Releases: NYPL/drb-etl-pipeline
v0.10.0
This release contains a number of notable improvements and fixes. In addition to more minor bugfix improvements this includes:
- Added citation generator endpoint and rules implementing MLA citation format
- Added per-language indexing and search via ElasticSearch 8.x
- Improved speed and stability of the clustering process
- Enforced sanity checks during ingest process, including for publication dates
- Removed polyglot and replaced it with fasttext for reasons related to support and dependency resolution
v0.9.6
This is a patch release targeting the Project MUSE ingest process. It aligns the import service with a change to the source data and improves web scraping from Project MUSE edition detail pages.
v0.9.5
This is a minor patch release that mainly includes edge case handling for the proxy endpoint.
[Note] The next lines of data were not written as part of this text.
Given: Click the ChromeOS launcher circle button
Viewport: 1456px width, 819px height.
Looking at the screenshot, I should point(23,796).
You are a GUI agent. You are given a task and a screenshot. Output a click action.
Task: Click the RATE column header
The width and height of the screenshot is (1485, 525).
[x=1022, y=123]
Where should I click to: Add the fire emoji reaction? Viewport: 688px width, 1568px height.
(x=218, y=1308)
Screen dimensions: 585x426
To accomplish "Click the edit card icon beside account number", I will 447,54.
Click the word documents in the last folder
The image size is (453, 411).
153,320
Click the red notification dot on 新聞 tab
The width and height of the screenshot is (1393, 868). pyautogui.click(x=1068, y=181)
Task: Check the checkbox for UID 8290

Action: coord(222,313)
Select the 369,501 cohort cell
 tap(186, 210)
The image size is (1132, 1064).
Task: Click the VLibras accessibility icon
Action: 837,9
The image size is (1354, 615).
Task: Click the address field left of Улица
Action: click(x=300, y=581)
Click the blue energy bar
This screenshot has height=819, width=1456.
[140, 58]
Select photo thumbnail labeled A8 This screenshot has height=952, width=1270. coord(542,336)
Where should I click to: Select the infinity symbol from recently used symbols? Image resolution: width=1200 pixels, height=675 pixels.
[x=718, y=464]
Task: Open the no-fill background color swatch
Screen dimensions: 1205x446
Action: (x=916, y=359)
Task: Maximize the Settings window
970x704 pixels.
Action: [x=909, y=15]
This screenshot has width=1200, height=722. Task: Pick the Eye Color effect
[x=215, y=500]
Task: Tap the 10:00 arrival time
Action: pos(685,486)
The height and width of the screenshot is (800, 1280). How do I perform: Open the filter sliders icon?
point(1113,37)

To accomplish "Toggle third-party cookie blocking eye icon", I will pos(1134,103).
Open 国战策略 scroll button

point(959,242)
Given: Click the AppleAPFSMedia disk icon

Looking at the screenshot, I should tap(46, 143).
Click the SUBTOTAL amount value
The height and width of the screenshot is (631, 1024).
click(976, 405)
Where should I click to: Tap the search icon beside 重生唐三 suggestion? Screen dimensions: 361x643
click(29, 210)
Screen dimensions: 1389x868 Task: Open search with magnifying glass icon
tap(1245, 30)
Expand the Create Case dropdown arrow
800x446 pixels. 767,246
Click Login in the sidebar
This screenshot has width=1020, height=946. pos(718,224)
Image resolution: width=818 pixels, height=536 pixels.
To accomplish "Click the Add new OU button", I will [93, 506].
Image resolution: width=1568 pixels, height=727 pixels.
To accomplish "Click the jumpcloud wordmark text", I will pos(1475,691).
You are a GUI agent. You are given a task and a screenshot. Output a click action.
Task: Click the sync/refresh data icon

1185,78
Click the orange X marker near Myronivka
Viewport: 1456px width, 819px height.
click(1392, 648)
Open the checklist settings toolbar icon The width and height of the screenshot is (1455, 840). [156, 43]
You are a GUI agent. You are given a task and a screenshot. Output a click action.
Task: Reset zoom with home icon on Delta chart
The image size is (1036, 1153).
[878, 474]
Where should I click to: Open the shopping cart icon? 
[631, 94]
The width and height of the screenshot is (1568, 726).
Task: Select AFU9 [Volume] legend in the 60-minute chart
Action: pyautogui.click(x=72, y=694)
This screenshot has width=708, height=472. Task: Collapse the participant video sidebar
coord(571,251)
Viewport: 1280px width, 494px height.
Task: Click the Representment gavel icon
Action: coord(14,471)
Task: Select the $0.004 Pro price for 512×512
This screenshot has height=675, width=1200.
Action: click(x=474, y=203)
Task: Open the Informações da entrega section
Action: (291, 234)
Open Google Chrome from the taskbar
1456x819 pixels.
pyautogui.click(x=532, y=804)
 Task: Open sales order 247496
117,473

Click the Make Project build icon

Also included in this release is a new deployment for feature branches via the tugboat.qa service. This should make development easier by allowing more QA processes to shift to these environments.
v0.9.4
Provides a minor tweak to how links to resources are served, privileging webpub manifests, which are the preferred format with the new web reader component.
v0.9.3
This adds the _meta
block in search results to contain metadata concerning the search result object itself. In the initial iteration here this will contain only highlight
metadata providing information about how search results were matched.
v0.9.2
This is a patch version release that includes several minor new features as well as several improvements to back-end processes. This includes
Added
- Detect and add file types in s3
- Add
readerVersion
parameter for/search
,/work
and/edition
endpoints - Add ElasticSearch query highlighting in API response
Fixed
- Improve error handling in the clustering process
- Handle relative links in the proxy endpoint
- Add
embed
flag for HTML links - Extend settings for
utils/proxy
endpoint - Resolve issue with display of links when filtering by format
- Improve release stability with
production
tag
v0.9.1
This patch release includes minor improvements to the creation process of DRB works, ensuring that InternetArchive links are present where available and that matching records are combined into as few works as possible.
v0.9.0
This is a minor release that adds functionality for managing collections of DRB records as OPDS2 objects. This is a demonstration functionality to show the how such a service would operate on the back-end, and what data would be exposed to consuming front-end applications. Specifically added are the following endpoints:
/collection
(POST
) Creates a new collection of edition records with a title, creator and description. (Authentication required)/collection/<uuid>
(GET
) Fetches a collection identified by a UUID/collection/<uuid>
(DELETE
) Deletes specified collection. (Authentication required)/collection/list
(GET
) Returns a list of all collections in the system
v0.8.0
This is a minor release that extends two features of the API for use with the newly developed web reader application. Both pertain to the display of PDF files in the web reader:
- A proxy endpoint has been added for use when proxying PDF resources is necessary for display. Access to this endpoint is controlled via a CORS header which can be configured via an environment variable
- The default Webpub Manifest implementation was extended with a
conformsTo
field in the metadata block to allow the webreader to identify the type of resources contained within a manifest before loading the necessary renderer/reader.
v0.7.1
This is a patch release that increases the stability/durability of several aspects of the ingest process. Specifically these aspects are:
- The timeout for the OCLC catalog has been increased to deal with delays coming from the Classify process (specifically when it is processing large records)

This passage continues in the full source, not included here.